Bebianno no cargo não seria o primeiro zumbi a viver fora das catacumbas na Esplanada dos Ministérios.

O mais recente enfrentou do terceiro andar do Planalto a maldição da JBS e viu seus planos de aprovar uma nova Previdência serem sepultados em cova rasa. Assim como Michel Temer não tinha os votos para mudar as regras das aposentadorias, Bolsonaro também ainda não os tem.


Julianna Sofia: Ecos na caserna

Militares estreiam o toma lá dá cá com governo Bolsonaro

Jair Bolsonaro elegeu-se com 58 milhões de votos lançando ataques à velha política e ao fisiologismo. Até onde a vista alcança, ao nomear seu ministério, manteve-se aderente ao discurso de não se curvar a negociações embaladas pelo casuísmo de agremiações partidárias. Nesta sexta-feira (1°), um Congresso Nacional seminovo tomou posse, o que vai pôr à prova o modelo bolsonarista de agora em diante.

*Os dados*
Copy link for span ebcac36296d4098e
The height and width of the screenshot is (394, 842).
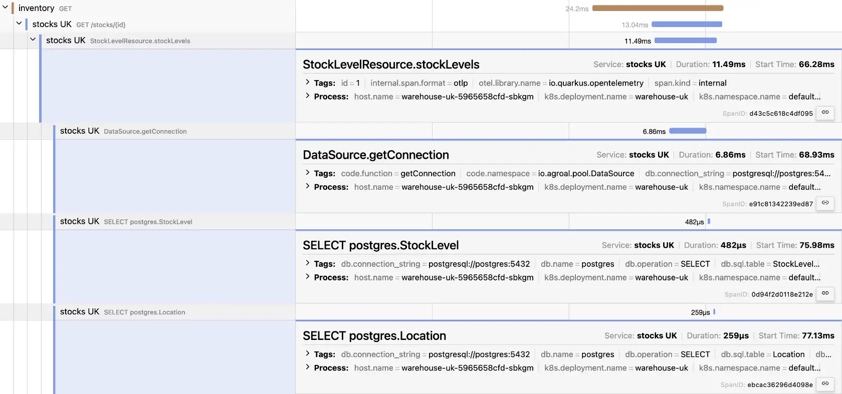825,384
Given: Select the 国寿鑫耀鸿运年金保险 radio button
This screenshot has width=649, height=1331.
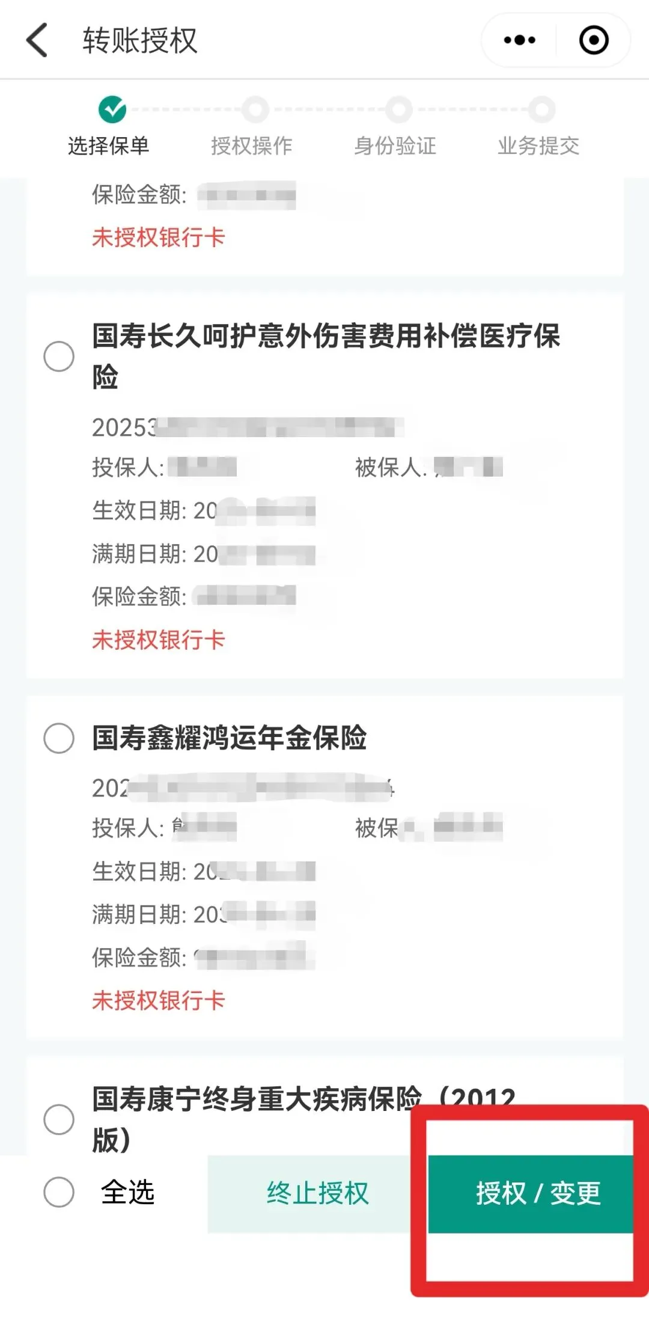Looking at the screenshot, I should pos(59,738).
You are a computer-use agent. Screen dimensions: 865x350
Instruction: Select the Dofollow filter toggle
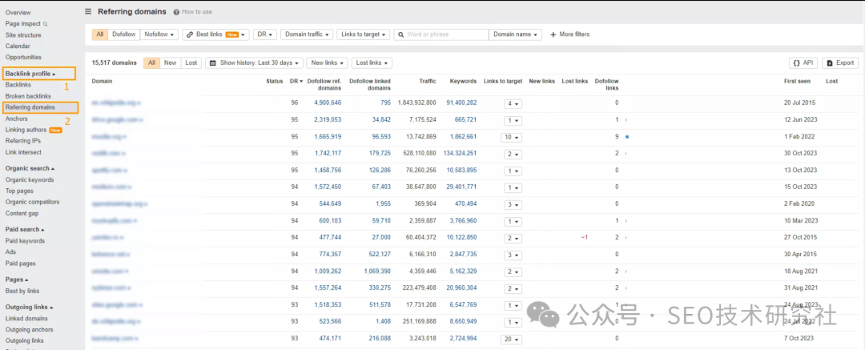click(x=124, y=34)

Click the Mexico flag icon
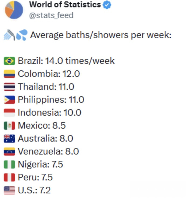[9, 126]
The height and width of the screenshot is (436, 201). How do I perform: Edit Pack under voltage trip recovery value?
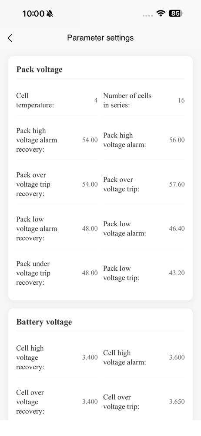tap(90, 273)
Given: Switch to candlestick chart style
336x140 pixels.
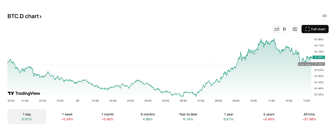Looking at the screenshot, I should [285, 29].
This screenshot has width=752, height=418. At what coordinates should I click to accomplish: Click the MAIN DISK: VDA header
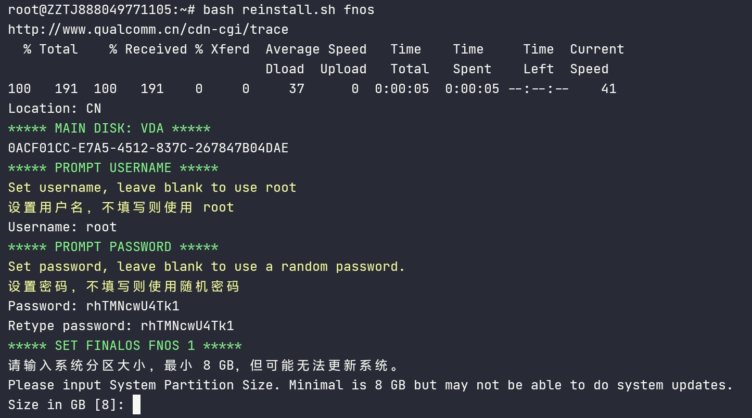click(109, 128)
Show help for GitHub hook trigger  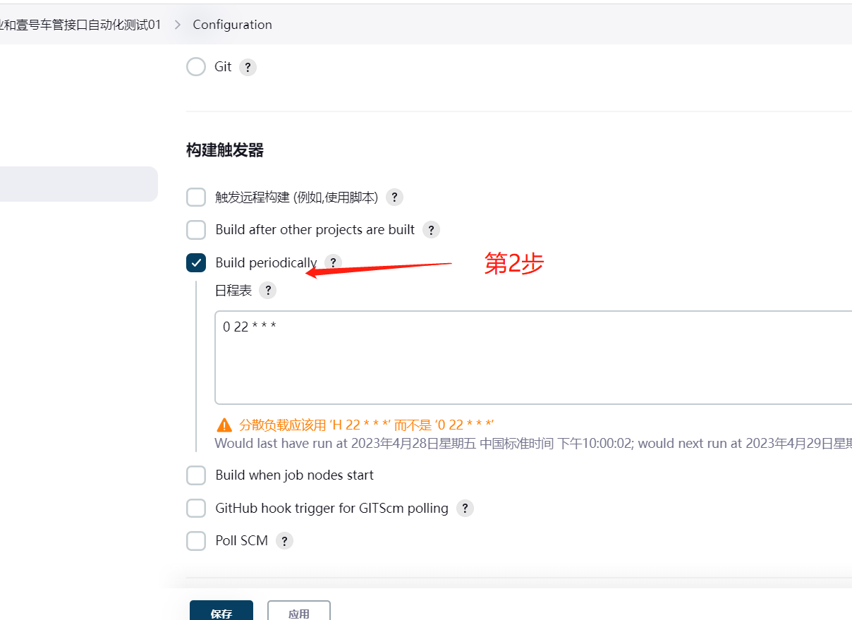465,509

* * *

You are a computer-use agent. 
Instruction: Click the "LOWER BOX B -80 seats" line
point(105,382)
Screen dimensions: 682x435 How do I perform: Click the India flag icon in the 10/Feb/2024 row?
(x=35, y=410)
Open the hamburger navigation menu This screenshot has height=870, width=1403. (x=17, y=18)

* * *

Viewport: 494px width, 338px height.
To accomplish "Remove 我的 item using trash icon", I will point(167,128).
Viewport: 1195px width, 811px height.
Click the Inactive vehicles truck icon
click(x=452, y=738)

*Tarefas a cumprir*
A. No texto sobre o governo Bolsonaro, com quantos votos Jair Bolsonaro se elegeu?
B. Prossiga o texto sobre o governo Bolsonaro a partir do ponto em que ele termina.
Os registros são um material à parte, sem relação com o texto.

*Respostas dadas*
A. Com 58 milhões de votos.

B.
Vêm de onde menos se esperava e de forma precoce ecos do toma lá dá cá. A caserna está sendo justamente pressionada a entrar na reforma da Previdência e já aceita elevar de 30 para 35 anos o tempo mínimo de serviço. Para dar sua cota de sacrifício, porém, os militares querem levar uns tostões da União em troca.

Em discussão está a revisão do plano de carreira das Forças Armadas, por consequência, um aumento salarial. “Temos uma defasagem salarial. Coloquei isso na mesa. O presidente Bolsonaro é um profundo conhecedor disso”, diz o ministro Fernando Azevedo (Defesa).

O regime dos militares inativos e pensionistas registrará um rombo de R$ 43 bilhões neste ano, quase o mesmo impacto negativo do sistema previdenciário do funcionalismo federal, que atende ao dobro de beneficiários e é tido como um dos focos da reforma de Jair Bolsonaropara acabar com privilégios.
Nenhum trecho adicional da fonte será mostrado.